Define your own greatness
Damola’s job gives her the power to succeed on her own terms.
When we picture lawyers, we tend to rely on stereotypes. Whether our reference is Harvey Specter or Olivia Pope, our automatic impression of the legal profession at its most exciting runs a narrow gamut from corporate law to criminal defence.
Enter Adedamola Adewusi, an assured and undeniably qualified legal professional whose brand of law couldn’t be further from the prevailing stereotypes. As Senior Legal Counsel for MultiChoice in Africa, Adedamola navigates through the entertainment world, making sure we are poised to deliver the best entertainment to millions of viewers across the continent. We caught up with her to understand how a person would choose this side of the law and what real success means.
“You can call me Damola,” she insists as she prepares to unpack her fascinating journey at MultiChoice.
Law meets entertainment
Damola begins: “After being in a law firm for a few years, I stopped and asked, ‘What am I doing here, how do I get out and what do I want for myself?’”
She knew that she wanted to continue practising law, but didn’t want to be ordinary. After all, she was raised by parents in the broadcasting and creative industries in Nigeria and couldn’t help but be drawn to her artistic side.
As the appeal to join the entertainment world grew, Damola was resolute in only working for the best. Her search went as far as only two companies – MultiChoice and Disney – and she patiently waited until a role in this niche area opened up. Finally, in 2015, Damola began her journey with MultiChoice Nigeria as Legal Officer and in September 2019, relocated to South Africa to take up her current position as Senior Legal Counsel in Africa.

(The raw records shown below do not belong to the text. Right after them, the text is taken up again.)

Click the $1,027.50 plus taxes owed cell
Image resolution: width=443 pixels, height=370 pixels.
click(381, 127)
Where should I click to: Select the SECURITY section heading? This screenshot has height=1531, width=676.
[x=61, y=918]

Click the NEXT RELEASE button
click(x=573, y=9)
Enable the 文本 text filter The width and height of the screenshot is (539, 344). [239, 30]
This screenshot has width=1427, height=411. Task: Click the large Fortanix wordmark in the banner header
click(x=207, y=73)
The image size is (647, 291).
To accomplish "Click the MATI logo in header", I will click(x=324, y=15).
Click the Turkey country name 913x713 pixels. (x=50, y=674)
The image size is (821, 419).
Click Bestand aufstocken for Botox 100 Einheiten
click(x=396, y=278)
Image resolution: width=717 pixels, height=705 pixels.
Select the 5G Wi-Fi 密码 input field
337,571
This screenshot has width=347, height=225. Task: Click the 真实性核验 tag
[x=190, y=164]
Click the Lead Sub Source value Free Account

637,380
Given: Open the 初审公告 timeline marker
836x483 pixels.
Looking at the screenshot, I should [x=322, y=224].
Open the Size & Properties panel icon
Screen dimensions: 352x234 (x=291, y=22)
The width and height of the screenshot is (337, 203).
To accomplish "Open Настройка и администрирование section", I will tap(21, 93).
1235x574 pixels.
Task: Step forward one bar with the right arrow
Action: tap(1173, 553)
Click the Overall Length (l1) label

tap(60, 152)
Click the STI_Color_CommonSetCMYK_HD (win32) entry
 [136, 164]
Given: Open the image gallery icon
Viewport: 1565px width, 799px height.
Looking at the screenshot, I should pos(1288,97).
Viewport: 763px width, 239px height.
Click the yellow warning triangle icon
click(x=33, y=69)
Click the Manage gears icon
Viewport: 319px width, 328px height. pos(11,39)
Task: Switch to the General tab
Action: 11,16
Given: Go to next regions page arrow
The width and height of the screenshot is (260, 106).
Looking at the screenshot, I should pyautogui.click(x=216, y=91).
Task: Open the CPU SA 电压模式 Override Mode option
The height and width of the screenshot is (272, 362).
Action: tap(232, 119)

Damola is quick to point out that while she works in a company that operates in the entertainment space, she won’t be pigeonholed as an entertainment lawyer. “In such a dynamic business, I get to practise various aspects of the law,” she says. She facilitates contracts which ensure that the business runs smoothly and manages the company’s litigation portfolios and risk. She provides legal advice to MultiChoice to guarantee that all the moving parts necessary to bring content to life get the legal thumbs-up.
“MultiChoice is the proverbial ‘big fish’, so there will always be people who want to take advantage of that. My job is to always keep the company safe and sometimes hit the brakes to say, ‘You can’t use this image or you can’t run this concept because we’d be at risk or could get sued,’” explains Damola.
The critical difference between her job and the jobs of her contemporaries in other legal fields comes down to the culture of her working environment. Here, she works in a space where collaboration is encouraged and competition among co-workers is counterproductive. Everyone works together to protect and advance the interests of the business.
“I also get to leave in time to see the sunset,” she laughs. Work-life balance is valued at MultiChoice and Damola is motivated by being able to pursue her career ambitions and personal interests at the same time.
Africa is her oyster
Damola is based in Johannesburg but works with a team that supports MultiChoice’s entities in the East and West African regions, i.e. Uganda, Kenya, Tanzania and Ghana. Her position has turned her into an Afropolitan and broadened her view of different cultures, attitudes and experiences across Africa.
“MultiChoice has broadened my horizons and opened up Africa to me. To be able to interact with people in different markets has been a gift. I see the world a lot differently now and have a greater appreciation of how multicultural Africa is.
“Our company is synonymous with entertainment in Africa and I get to contribute to that every day. That’s not something I would necessarily be able to say if I was working anywhere else.”
“Know and own your power”
Damola considers herself an excellent negotiator and believes that her confidence in her abilities has opened doors for her and kept them open. “Working for MultiChoice has given me plenty of learning opportunities, formal and informal. And the most important thing I’ve learnt is to trust my instincts and to believe that I deserve to be in the room,” she says.
She concludes by mentioning a book she recently read that outlines the three types of power we all have – knowledge power, task power and people power. It’s the latter that she’s most grateful for.
“My people power was very beneficial to getting me to where I am,” she adds. “There were a lot of people who decided to take a chance on me and who I’m very thankful for. Know and own your power,” she adds.